Top of Reading text
So, run this macro on it's own? When I try to run it on its own it goes into the rest of the script and hangs up the macro, it works, just by pressing F9 when I never had to do that.
I am somewhat proficient with VBA, mostly asking on these kind of forums to solve a problem and someone sends me the VBA, not sure why it is broke now from how it performed in the past.


----------



## Michael M (Dec 15, 2022)

It goes in the sheet module and runs when you select a cell.
WILL overwrite CF though


----------



## DanteAmor (Dec 15, 2022)

SRMPURCHASE said:


> This is how I have it View Code now; the EnableEvents code you say to run once is at the bottom, I'm confused at this point.
> How will this code replace the manual F9 I've been pressing?
> 
> Private Sub Workbook_Open()
> ...



Do you have all that code in the events of ThisWorkbook?






Verify that the code is in ThisWorkbook.
Close the book and reopen the book.


*And share your book on google drive, so I can review it.*

You could upload a copy of your file to a free site such www.dropbox.com or google drive. 
Once you do that, mark it for 'Sharing' and you will be given a link to the file that you can post here. 
*If the workbook contains confidential information, you could replace it with generic data.*


----------



## jdellasala (Dec 16, 2022)

Last month I was trying to write a LAMBDA function that used the Excel 4.0 Macro *GET.WORKBOOK(1)* to generate a list of Sheet names. I had learned the technique from *this video* that was two years old, but Excel (365 Insider edition) kept blocking it. Eventually I found *Working with Excel 4.0 macros* on the Microsoft Support site which solved the problem.
Bottom of Reading text
### Exercise instructions
a) Answer these questions about the forum thread, each on its own line:
(i) According to Michael M, when does the code placed in the sheet module run?
(ii) Where does DanteAmor ask the poster to verify that the code is located?
(iii) Which edition of Excel did jdellasala say kept blocking the technique?
b) Render the lines of the listing below as a JSON list of strings, one string per line, starting at the line containing "Image resolution: width=589" and ending at the line containing "(578, 152).", with both of those lines included.
Top of Extracted material
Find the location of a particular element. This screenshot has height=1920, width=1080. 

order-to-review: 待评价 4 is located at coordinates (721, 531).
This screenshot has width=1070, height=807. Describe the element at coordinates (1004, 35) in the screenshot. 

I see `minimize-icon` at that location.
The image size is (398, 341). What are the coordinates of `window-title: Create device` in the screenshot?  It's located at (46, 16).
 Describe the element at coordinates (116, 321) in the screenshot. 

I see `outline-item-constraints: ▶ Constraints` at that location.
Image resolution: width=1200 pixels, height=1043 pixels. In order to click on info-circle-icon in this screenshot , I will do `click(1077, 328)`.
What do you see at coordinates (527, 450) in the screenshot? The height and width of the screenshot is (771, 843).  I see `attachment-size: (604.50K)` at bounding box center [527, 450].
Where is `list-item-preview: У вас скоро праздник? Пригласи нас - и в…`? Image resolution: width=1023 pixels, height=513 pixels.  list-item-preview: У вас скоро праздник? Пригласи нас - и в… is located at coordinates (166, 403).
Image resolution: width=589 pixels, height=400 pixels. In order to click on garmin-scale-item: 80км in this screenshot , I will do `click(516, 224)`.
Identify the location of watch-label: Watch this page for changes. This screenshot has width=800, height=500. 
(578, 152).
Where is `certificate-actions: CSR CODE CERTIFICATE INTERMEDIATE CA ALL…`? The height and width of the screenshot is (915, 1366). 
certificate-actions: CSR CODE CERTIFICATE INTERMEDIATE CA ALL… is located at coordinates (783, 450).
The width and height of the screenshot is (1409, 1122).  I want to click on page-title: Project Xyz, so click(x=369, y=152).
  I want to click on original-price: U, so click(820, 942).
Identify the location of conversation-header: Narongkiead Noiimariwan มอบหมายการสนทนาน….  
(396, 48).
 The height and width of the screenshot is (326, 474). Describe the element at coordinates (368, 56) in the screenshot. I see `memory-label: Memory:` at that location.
Bottom of Extracted material
### Results of the exercise
a)
(i) It runs when you select a cell.
(ii) In ThisWorkbook.
(iii) Excel 365 Insider edition.

b)
[
  "Image resolution: width=589 pixels, height=400 pixels. In order to click on garmin-scale-item: 80км in this screenshot , I will do `click(516, 224)`.",
  "Identify the location of watch-label: Watch this page for changes. This screenshot has width=800, height=500. ",
  "(578, 152)."
]